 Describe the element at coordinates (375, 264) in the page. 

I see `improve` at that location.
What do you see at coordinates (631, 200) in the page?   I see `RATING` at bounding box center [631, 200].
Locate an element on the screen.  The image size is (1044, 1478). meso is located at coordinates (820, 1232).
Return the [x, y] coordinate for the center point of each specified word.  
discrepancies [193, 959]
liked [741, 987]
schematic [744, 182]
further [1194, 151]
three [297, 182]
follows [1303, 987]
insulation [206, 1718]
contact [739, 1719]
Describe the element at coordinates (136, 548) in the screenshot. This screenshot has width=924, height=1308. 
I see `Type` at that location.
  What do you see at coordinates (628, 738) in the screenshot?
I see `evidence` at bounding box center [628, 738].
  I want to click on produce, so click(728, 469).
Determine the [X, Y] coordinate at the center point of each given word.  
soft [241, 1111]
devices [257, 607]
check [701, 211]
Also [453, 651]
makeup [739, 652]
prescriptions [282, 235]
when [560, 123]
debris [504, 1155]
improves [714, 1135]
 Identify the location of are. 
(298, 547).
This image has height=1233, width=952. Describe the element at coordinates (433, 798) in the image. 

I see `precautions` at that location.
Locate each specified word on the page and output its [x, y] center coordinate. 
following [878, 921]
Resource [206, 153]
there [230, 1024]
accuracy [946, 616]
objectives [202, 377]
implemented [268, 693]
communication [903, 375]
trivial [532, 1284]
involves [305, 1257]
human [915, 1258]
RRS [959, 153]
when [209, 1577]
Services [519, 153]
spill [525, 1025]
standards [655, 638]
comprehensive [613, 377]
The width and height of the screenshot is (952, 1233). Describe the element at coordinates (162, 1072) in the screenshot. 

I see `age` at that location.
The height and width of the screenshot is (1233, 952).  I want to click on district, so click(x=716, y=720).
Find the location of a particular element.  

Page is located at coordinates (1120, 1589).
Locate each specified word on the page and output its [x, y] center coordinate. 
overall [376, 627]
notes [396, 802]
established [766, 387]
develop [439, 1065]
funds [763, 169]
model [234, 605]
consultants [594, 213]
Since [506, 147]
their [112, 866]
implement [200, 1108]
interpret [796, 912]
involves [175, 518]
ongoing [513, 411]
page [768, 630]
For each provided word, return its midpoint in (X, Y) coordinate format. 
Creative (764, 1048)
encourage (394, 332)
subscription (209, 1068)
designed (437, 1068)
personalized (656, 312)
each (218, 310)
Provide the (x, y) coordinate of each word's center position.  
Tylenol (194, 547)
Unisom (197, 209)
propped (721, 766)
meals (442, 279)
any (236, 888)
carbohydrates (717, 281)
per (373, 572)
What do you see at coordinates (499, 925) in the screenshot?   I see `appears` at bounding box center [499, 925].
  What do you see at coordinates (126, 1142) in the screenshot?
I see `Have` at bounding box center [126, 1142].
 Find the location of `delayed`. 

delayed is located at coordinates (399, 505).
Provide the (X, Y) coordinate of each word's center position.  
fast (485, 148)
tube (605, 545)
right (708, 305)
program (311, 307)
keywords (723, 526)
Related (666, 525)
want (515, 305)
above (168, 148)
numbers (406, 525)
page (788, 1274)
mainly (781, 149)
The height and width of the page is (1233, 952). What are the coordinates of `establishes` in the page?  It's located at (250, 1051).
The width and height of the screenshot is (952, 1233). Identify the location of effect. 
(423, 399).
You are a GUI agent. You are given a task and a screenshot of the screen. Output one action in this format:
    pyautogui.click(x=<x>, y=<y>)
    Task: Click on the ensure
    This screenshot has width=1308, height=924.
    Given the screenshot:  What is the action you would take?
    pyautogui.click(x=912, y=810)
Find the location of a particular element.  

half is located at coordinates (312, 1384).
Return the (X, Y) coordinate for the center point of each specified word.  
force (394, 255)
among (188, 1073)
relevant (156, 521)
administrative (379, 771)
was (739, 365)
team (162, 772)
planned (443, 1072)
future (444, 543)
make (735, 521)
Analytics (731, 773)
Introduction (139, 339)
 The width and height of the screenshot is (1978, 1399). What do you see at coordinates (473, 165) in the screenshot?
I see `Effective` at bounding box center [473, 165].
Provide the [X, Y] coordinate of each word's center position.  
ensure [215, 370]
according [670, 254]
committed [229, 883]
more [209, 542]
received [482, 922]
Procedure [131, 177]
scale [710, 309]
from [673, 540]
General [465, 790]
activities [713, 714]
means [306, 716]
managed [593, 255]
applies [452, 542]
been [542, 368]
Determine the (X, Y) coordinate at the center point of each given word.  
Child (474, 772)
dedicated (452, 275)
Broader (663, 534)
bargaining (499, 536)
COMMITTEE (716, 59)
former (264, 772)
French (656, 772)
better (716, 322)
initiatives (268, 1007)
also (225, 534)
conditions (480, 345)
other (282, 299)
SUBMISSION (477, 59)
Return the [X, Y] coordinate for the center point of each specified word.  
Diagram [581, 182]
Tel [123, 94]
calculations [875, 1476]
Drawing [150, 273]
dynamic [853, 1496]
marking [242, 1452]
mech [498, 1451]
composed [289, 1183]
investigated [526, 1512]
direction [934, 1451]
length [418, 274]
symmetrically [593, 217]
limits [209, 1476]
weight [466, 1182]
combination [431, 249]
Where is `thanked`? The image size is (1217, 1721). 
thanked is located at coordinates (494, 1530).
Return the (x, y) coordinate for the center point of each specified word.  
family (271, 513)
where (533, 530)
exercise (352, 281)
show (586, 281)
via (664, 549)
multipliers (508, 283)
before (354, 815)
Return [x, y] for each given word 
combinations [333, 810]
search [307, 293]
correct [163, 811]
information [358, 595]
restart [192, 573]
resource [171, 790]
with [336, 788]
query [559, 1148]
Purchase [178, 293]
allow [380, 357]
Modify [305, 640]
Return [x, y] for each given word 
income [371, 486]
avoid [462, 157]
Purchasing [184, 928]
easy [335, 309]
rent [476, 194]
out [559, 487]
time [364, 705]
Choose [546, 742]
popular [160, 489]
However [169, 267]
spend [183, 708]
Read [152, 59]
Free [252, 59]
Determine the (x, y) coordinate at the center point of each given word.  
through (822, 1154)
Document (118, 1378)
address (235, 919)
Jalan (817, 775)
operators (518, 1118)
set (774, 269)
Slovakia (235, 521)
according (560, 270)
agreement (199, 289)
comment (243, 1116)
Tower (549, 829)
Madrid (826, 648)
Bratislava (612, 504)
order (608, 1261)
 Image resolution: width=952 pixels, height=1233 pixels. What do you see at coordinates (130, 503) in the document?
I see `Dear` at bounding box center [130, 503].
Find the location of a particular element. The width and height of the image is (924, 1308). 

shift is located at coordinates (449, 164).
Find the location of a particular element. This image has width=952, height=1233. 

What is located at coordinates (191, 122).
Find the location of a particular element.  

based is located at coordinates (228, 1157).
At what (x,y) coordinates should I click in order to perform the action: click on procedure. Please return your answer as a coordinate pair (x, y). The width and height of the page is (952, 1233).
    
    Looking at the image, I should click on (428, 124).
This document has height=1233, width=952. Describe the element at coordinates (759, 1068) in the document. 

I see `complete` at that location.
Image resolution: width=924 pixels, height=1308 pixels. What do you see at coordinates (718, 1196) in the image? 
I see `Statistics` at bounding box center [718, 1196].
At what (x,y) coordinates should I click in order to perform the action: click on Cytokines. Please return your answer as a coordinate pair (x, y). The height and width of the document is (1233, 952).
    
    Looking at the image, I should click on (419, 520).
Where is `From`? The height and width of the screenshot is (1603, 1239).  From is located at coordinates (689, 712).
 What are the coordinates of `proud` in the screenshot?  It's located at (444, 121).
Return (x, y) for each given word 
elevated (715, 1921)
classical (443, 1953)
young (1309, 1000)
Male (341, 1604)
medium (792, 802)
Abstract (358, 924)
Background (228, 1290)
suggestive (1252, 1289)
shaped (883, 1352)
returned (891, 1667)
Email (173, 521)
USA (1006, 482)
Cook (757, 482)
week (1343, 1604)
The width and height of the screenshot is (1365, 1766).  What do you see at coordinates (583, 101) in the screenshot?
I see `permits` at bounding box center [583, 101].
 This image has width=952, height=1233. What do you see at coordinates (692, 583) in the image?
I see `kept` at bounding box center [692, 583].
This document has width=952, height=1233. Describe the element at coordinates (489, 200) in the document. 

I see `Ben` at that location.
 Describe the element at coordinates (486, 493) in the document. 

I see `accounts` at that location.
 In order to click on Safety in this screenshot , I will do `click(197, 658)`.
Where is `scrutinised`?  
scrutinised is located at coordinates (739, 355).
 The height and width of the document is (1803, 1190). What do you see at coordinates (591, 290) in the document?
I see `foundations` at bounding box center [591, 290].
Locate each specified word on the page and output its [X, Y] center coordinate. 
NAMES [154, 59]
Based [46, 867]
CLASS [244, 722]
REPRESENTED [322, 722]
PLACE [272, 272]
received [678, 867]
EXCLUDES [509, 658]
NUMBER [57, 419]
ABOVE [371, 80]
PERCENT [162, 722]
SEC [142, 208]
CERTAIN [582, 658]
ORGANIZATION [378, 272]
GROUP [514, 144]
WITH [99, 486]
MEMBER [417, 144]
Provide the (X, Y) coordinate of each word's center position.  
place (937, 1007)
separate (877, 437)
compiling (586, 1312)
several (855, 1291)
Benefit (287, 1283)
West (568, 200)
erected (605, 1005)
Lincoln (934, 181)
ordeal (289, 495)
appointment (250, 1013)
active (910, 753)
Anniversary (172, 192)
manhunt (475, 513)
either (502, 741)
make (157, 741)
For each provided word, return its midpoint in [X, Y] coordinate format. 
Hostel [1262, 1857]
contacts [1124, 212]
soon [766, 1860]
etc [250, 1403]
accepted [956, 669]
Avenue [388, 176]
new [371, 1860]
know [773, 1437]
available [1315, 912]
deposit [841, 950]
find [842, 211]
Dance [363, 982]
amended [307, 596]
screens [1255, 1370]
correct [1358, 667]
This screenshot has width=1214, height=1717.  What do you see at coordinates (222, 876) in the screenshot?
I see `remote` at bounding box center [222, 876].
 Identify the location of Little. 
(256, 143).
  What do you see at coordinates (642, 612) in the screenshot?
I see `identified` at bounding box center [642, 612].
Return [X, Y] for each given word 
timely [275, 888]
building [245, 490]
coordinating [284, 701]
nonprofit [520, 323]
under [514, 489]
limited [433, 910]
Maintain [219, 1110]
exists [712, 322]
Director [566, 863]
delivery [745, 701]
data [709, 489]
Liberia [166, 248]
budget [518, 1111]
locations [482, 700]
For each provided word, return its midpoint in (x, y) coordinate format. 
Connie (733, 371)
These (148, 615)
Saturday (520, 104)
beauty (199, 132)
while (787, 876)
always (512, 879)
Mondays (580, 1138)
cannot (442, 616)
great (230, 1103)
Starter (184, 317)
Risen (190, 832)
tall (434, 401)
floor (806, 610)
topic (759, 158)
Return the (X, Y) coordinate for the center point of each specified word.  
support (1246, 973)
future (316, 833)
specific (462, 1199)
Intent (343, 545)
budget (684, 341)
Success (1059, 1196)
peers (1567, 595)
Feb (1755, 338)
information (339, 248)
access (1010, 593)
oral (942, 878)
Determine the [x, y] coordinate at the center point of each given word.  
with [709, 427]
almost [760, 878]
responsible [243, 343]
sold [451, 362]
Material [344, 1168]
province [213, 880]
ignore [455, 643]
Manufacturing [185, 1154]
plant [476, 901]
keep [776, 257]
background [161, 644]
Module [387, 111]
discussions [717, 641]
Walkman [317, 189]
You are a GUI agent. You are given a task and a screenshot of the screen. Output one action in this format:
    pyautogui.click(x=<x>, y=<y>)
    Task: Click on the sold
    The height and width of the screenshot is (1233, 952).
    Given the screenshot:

------

Rewrite only the stretch of lines from the one containing "Introduction (139, 339)" through the one containing "means [306, 716]", swapping "Procedure" for "Process" and leaving everything else as it is.

Introduction (139, 339)
 The width and height of the screenshot is (1978, 1399). What do you see at coordinates (473, 165) in the screenshot?
I see `Effective` at bounding box center [473, 165].
Provide the [X, Y] coordinate of each word's center position.  
ensure [215, 370]
according [670, 254]
committed [229, 883]
more [209, 542]
received [482, 922]
Process [131, 177]
scale [710, 309]
from [673, 540]
General [465, 790]
activities [713, 714]
means [306, 716]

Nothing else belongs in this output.